The question is to show that the unitary transformation corresponding to spacetime translation $\delta_\alpha$ of a scalar field is $U = e^{-(\mathrm{i}/\hbar) \delta_\alpha P^\alpha }$ where $P^\alpha$ is the energy-momentum 4-vector of the field.

$\varphi (x) \mapsto \varphi'(x') = \varphi(x_\alpha - \delta_\alpha) = U\varphi(x)U^\dag$.

Essentially this boils down to showing that

$\varphi(x_\alpha-\delta_\alpha) = U \varphi(x_\alpha)U^\dag$.

I'm sure I need to use the identity

$[P^\alpha, U] = -\mathrm{i}\hbar\frac{\partial U}{\partial x_\alpha}$,

but I'm not sure how to contort it into a form that will give me what I want.

 

[George Jones]

I think the idea is to use

$$U \psi \left(x\right) = \left[ U , \psi \left(x\right) \right] + \psi \left(x\right) U$$

to write

$$U \psi \left(x\right) U^{\dagger} = \left[ U , \psi \left(x\right) \right] U^\dagger + \psi \left(x\right).$$

Then use

$$\left[P^a , \psi \left(x\right) \right] =-i \hbar \frac{\partial \psi}{\partial x^a} \left(x\right)$$

and the power series expansion of $U$ to work out

$$\left[ U , \psi \left(x\right) \right].$$

 

[jdstokes]

Interesting idea but I'm not sure if it can be made to work,

$[P^\alpha,\varphi] = -\mathrm{i}\hbar\partial^\alpha \varphi \implies [P^\alpha P^\beta,\varphi] = -\mathrm{i}\hbar(P^\alpha \partial^\beta\varphi + \partial^\alpha \varphi P^\beta)$.

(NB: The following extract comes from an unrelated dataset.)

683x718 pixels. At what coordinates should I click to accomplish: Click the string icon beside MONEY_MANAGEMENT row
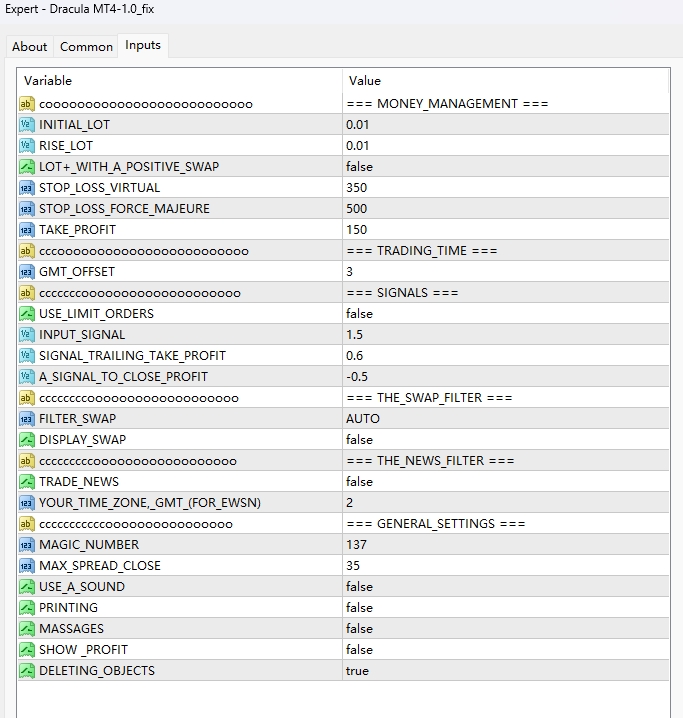tap(27, 104)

Higher terms in the expansion of $e^{-\mathrm{i}\hbar \delta_\alpha P^\alpha}$ contain bigger and bigger versions of this.

 

[jdstokes]

Scrap that last post, the point is when the displacement is infinitesimal, higher order terms don't contribute. Finite displacements can be obtained by infinitely compounding the infinitesimal operator.

 

[George Jones]

Scrap that last post, the point is when the displacement is infinitesimal, higher order terms don't contribute. Finite displacements can be obtained by infinitely compounding the infinitesimal operator.

I think that by playing with commutators, the full Taylor series expansion of $\varphi(x_\alpha-\delta_\alpha)$, can be obtained, not just the first two terms of the Taylor series expansion.

In the middle, things probably get somewhat messy, though.